Die Stube war an jenem Mittag gut gefüllt, kein Tisch war mehr frei und sogar in den Zwischenräumen standen viele Dorfbewohner, so dass sich Klara, das junge Bauersmädchen, dass seit einigen Wochen die Bedienung übernommen hatte, mit den Speisen und Getränken ständig zwischen den vielen Menschen hindurchzwängen musste, so dass man Angst bekam, dass ihr das große Tablett entglitt.

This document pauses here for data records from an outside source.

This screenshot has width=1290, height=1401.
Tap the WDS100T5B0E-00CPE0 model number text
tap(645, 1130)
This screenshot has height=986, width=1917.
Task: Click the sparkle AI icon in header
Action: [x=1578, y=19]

Schnell bemerkte P. auch den Grund der Überfüllung, denn recht weit hinten, in einer Nische –es waren die besten Plätze- , saßen einige fremde Herren zu Tisch und waren in eine lautstarke Diskussion vertieft, der alle anderen lauschten, so dass es nur ihre Stimmen waren, die durch den Raum klangen, ab und zu untermalt, durch das unterdrückte Räuspern eines Bauern, oder ein Stiefelscharren.

„Tiere sind sie doch nur", sagte gerade einer der Herren, dessen Wichtigkeit noch einmal durch einen großen schwarzen Zylinder unterstrichen wurde, den er selbst zum Essen nicht abgenommen hatte. Ein gewaltiger Schnauzer entsprang über seinen sprechenden Lippen, so wie P. ihn bisher nur bei dem Zirkusdirektor gesehen hatte, der einmal im Jahr mit seiner bunten Truppe ihr Dorf besuchte. Doch es war nicht der gleiche Bart. Zwar erinnerten sie in der Form aneinander, doch der Bart des Zirkusdirektors hatte immer etwas Lustiges, Schmunzelndes gehabt, während ihm dieser Bart eher hochnäsig, vielleicht sogar grausam vorkam. Vorsichtig zwängte sich P. zwischen den Dorfbewohner hindurch, wobei er sich Mühe gab möglichst leise aufzutreten, um das Gespräch, das bestimmt von besonderer Wichtigkeit war, nicht zu stören. Mühsam war es, dieses Schieben und Drängen und es war ihm sehr unangenehm sich durch die Menge nach vorne zu kämpfen, doch er musste ja das Gabelfrühstück holen und der Vater, das wusste er, würde über jede Verzögerung aufs Äußerste erzürnt reagieren. Schließlich hatte er die Theke erreicht und wartete noch ungeduldig einige Minuten auf Klara, bis sie ihn entdeckte und auf ihn zutrat.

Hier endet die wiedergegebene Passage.